Go through the following data and transcribe exactly the stretch of lines from the one holding "Where should I" to the one holding "Instruction: Click the", both included.

BEGIN Data records

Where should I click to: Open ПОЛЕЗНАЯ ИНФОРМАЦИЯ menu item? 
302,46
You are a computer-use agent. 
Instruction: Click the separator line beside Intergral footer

END Data records
BEGIN Data records

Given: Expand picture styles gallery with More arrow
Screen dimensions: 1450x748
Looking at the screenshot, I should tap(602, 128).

END Data records
BEGIN Data records

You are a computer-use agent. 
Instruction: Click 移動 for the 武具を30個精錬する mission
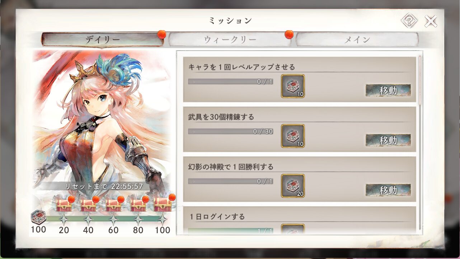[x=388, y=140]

END Data records

*Result of this exercise*:
Where should I click to: Open ПОЛЕЗНАЯ ИНФОРМАЦИЯ menu item? 
302,46
You are a computer-use agent. 
Instruction: Click the separator line beside Intergral footer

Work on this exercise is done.